Redstate...
Daily Kos poll
suggests Union movement no match for TEA Party
Posted by Neil Stevens
Tuesday, April 26th
By request, I took a look at this poll by PPP for Daily Kos and SEIU.
Markos Moulitsas himself is hyping the poll as showing an enthusiasm
gap, which of course was one big indicator of the electoral wipeout we
saw in 2010.
I think that he’s right, to a degree. However I read the figures as
having two conclusions: First, the TEA party effect is still there, and
Republicans are slightly more engaged than Democrats at this early
point in the cycle. Second, the Union activism of this year is not
having the same engagement effect with Democrats, that the TEA party,
the ARRA, and the PPACA had with Republicans.
The key numbers in question: 420 Democrats were polled in this sample
of registered voters nationwide, for an MoE of 4.8. 340 Republicans
were polled for an MoE of 5.3. The excitement figures: 52% of Democrats
are very excited, 31% are somewhat excited, and 17% are not at all
excited. For Republicans it goes to 61%, 25%, and 14%. I estimate that
there’s an 81% chance that Republicans have a non-zero advantage among
the very excited, and a 61% chance of a non-zero advantage among those
who are at all excited. So I conclude this polls hows that Republicans
have an engagement advantage over Democrats, per this poll.
Further, union activism around events in Wisconsin and other states has
not evened up the parties.
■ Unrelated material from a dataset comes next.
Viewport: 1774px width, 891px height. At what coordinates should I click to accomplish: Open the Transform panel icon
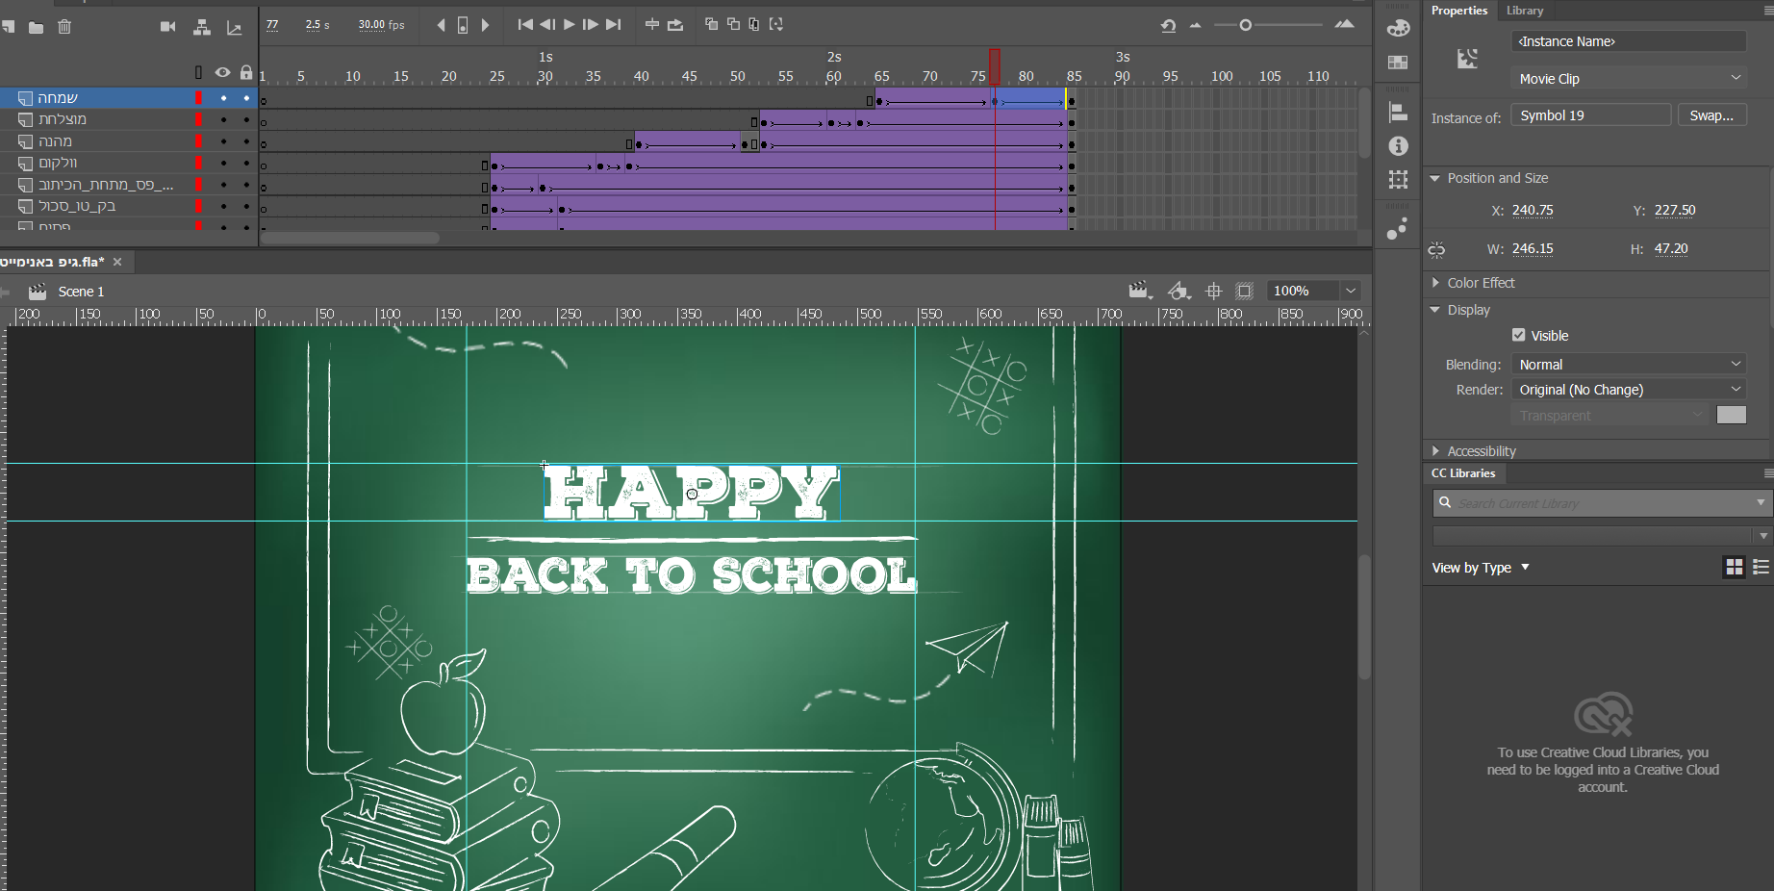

In fact, the Republican advantage among all
excited voters was a deficit last month. Look at the poll taken five
weeks earlier. At that time it was 381 Democrats (MoE 5.0), 371
Republicans (MoE 5.1). For Democrats enthusiasm was at 57/30/13, and
for Republicans it was at 63/21/16. So in the last month we’ve seen
Democrats shift down the enthusiasm spectrum about as much as
Republicans have. In March the chance of a Republican advantage among
the most excited I have at 72% (vs 81% this month), and among all those
excited the Democrats were up 87-84, or a 62% chance for Democrats to
have a true advantage (61% for Republicans this month).
So I’m forced to conclude, based on the movement of the Kos/SEIU poll
that whatever bump in enthusiasm Democrats may have gotten over
Wisconsin is not lasting, and what appeared to some to be a revival of
unionism in America is not shaping up to be a left-wing counterweight
to the right-wing TEA party. Republicans have more intense excitement
about defeating Barack Obama than do Democrats have in re-electing him,
and the trend is in the wrong direction for Democrats.